Title :
End-to-End QoS Guaranteed Approach Using Multi-object Genetic Algorithm in Cognitive MANETs
Author :
Peng, Huixing ; Bai, Yuebin ; Liu, Xiaoxia
Author_Institution :
Sch. of Comput. Sci. & Eng., Beihang Univ., Beijing, China
Abstract :
In this paper, we propose a novel end-to-end QoS guaranteed approach in Cognitive Mobile Ad hoc Networks (MANETs). A "black box" concept is adopted in our approach. End-to-end QoS condition is reflected by some typical QoS parameters, QoS guaranteed is implemented by the adjustments of the tunable parameters in protocol stack and the complex mechanism inside MANETs is transparent to applications and users. Multi-object genetic algorithm is used to deal with the relation between the QoS parameters and tunable parameters. QoS parameters form the fitness function and tunable parameters are encoded to the chromosome. This algorithm aims at searching the tunable parameter values which can optimize the QoS parameters. To verify the performance of genetic algorithm, its convergence is discussed in this paper. The whole approach is designed based on the cognitive method, which can enhance the adaption of our approach. In order to evaluate our approach, we design two groups of simulations based on different node mobile speed.

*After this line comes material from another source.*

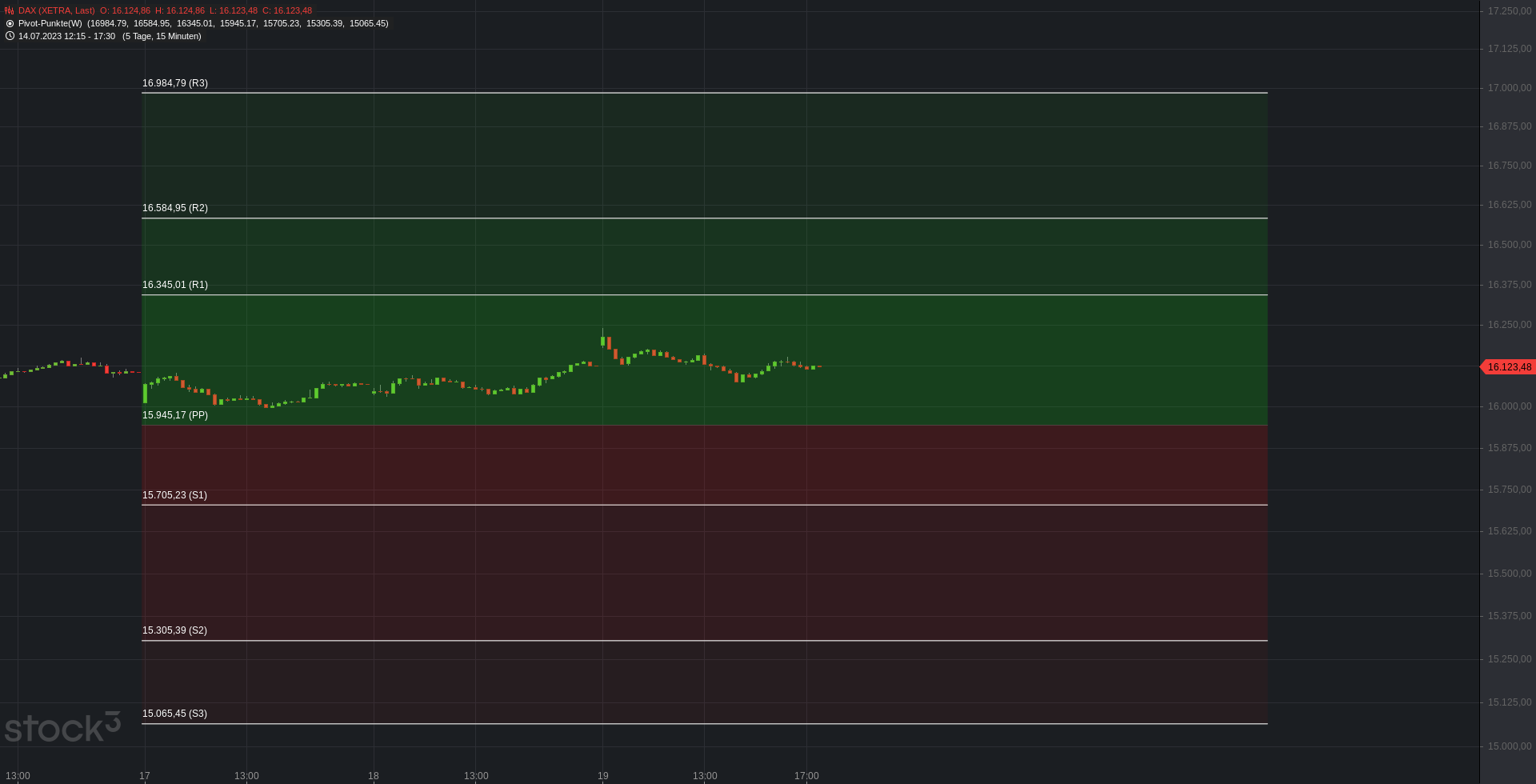Click the 15.305,39 (S2) support label
Screen dimensions: 1536x784
coord(174,630)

The results show that our approach is effective and works well when topology change is rapid.
Keywords :
cognitive radio; genetic algorithms; mobile ad hoc networks; quality of service; black box concept; cognitive MANET; end-to-end quality of service; fitness function; multi-object genetic algorithm; node mobile speed; protocol stack; Ad hoc networks; Biological cells; Decision making; Genetic algorithms; Mobile computing; Protocols; Quality of service; Cognitive MANETs; Cross-layer; End-to-end QoS guaranteed; Genetic algorithm; Multi-object optimization;
Conference_Titel :
Advanced Information Networking and Applications Workshops (WAINA), 2012 26th International Conference on
Conference_Location :
Fukuoka
Print_ISBN :
978-1-4673-0867-0
DOI :
10.1109/WAINA.2012.6